In a first-of-its-kind webinar, doctors across regions and specialities in India came together to build a strong health sector response to ensure clean air as India begins to reopen. Titled Air Pollution and COVID-19: Strategies for Health Experts to Engage on Air Pollution post Relaxation of COVID-19 Lockdown in India, this webinar hosted by Health Care Without Harm’s partners in India received over 230 registrations, with 1,800+ views through the live stream on Facebook (available here) and 200 individuals joining live through Zoom.

Dr. Poornima Prabhakaran, additional professor and deputy director at the Centre for Environmental Health at the Public Health Foundation of India (PHFI), set the stage with an introduction to India’s struggle with air pollution. Speaking to the unprecedented times we are currently in, and addressing how India had become the air pollution capital of the world, Dr. Poornima was quoted saying that “we have the dubious distinction of housing 13 of the world’s 20 most polluted cities in our country.”  Dr. Poornima further spoke about how most people think that air pollution only has impacts on the respiratory system, but increasingly we know now that it is linked to cardiovascular disease, stroke, neuro cognitive development, and mental health issues. COVID-19 has just added another layer to all of this.

Following this the webinar discussion centered around how air pollution increases vulnerability to the coronavirus; the disruption of environmental regulations and its effect on the health of communities; and what governments, public health professionals, and healthcare workers can do to educate communities around the negative effects of climate change on one’s health, especially as we think about what “recovery” post lockdown will look like.

According to Aarti Khosla, Director of Climate Trends, the lockdown in India has shown that “once emissions are in the atmosphere, cleaning them up is a lost battle. Better to manage urban emissions at source to tackle the crisis.” She further noted that while India has seen blue skies, birds, and clean streets, even with the lockdown 30-40% pollution still remains. This points to the fact that it is equally important to make sure that emissions are managed, or not created in the first place.

Ideas around green stimulus efforts were brought forth. Green stimulus efforts are those that provide financial support to clean alternatives and sustainable development alternatives. These strategies could be implemented for a safe re-opening of the country.

“We need to avoid the temptation, in the name of recovery of the economy, to go back to intensive use of fossil fuels or intensive use of cars,” warned Dr. D.J. Christopher, Professor and Head of Pulmonary Medicine at CMC Vellore. 

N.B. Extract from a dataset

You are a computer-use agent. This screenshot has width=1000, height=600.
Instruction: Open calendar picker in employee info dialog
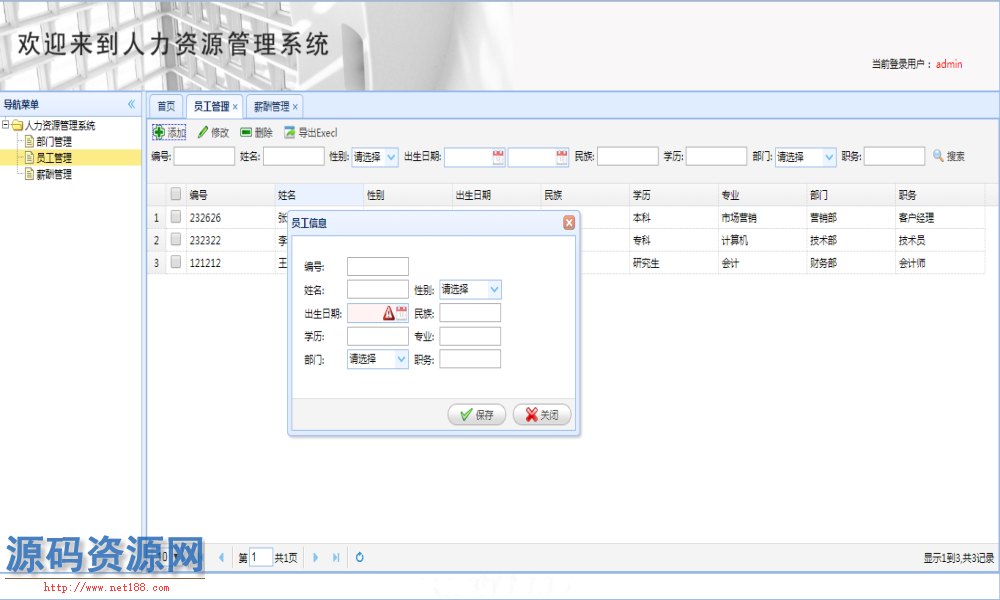coord(402,313)
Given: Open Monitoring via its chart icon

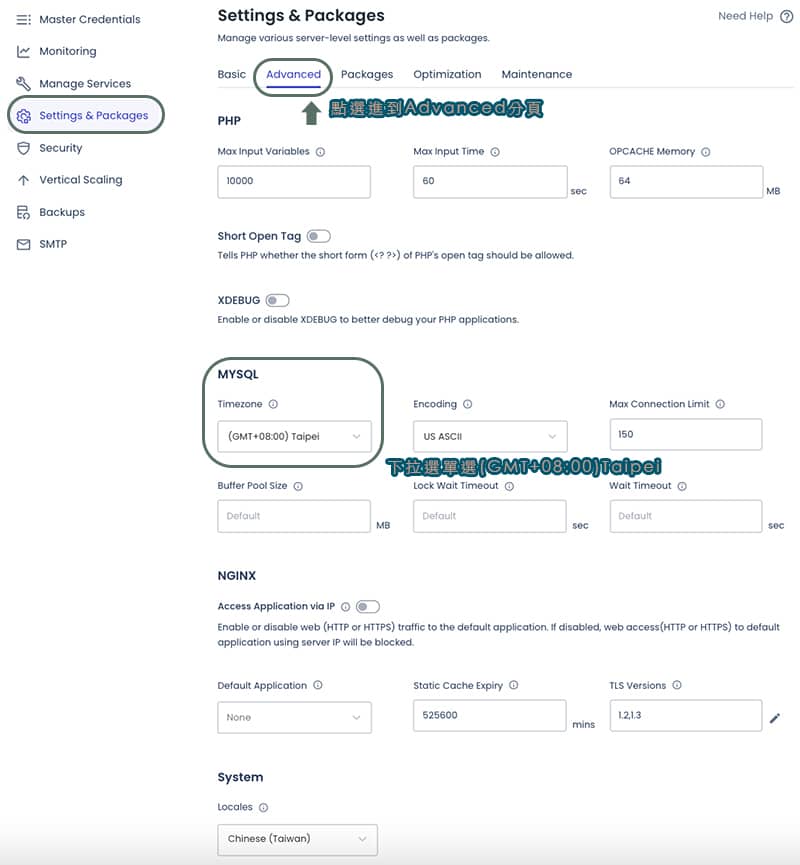Looking at the screenshot, I should [23, 51].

Further, Dr. Arvind Kumar (Chairman, Center for Chest Surgery, Sir Ganga Ram Hospital, Founder and Trustee, Lung Care Foundation) alluded that because of an urgency to rectify economic issues, there will be a tendency to say goodbye to pollution principles and deforestation at massive levels will occur — and if we do this in a reckless manner, we will regret it tomorrow. Loosening of environmental norms for factories, coal plants, and mines may appear to help in the short term, but it will have debilitating economic and health impacts moving forward. 

The implementation of green energy in health centers was also discussed. India could solarize 39,000 un-electrified primary health centers serving 230 million rural Indians. These green efforts can go a long way to promoting good health and clean and green environmental practices, while also moving the economy forward.

A key take away from this webinar was that health professionals can use their trusted voice to stress the vulnerability to one’s health and comorbidities due to air pollution, poor environmental regulations, and more broadly climate change, so that patients realize the importance of the issue and make personal efforts to create awareness, educate, and make changes. They can help people realize that behavior change amongst citizens can ensure good policies by the government. Dr. Kumar rightly said, “this is the most defining moment in the history of mankind where our actions today will define our future on this planet.”

Shweta Narayan (Coordinator, Healthy Energy Initiative, India) wrapped up the webinar with an emphasis on health. “This entire conversation brings to the center that there is a push and an agreement that health should be at the center of all decision making from now on”.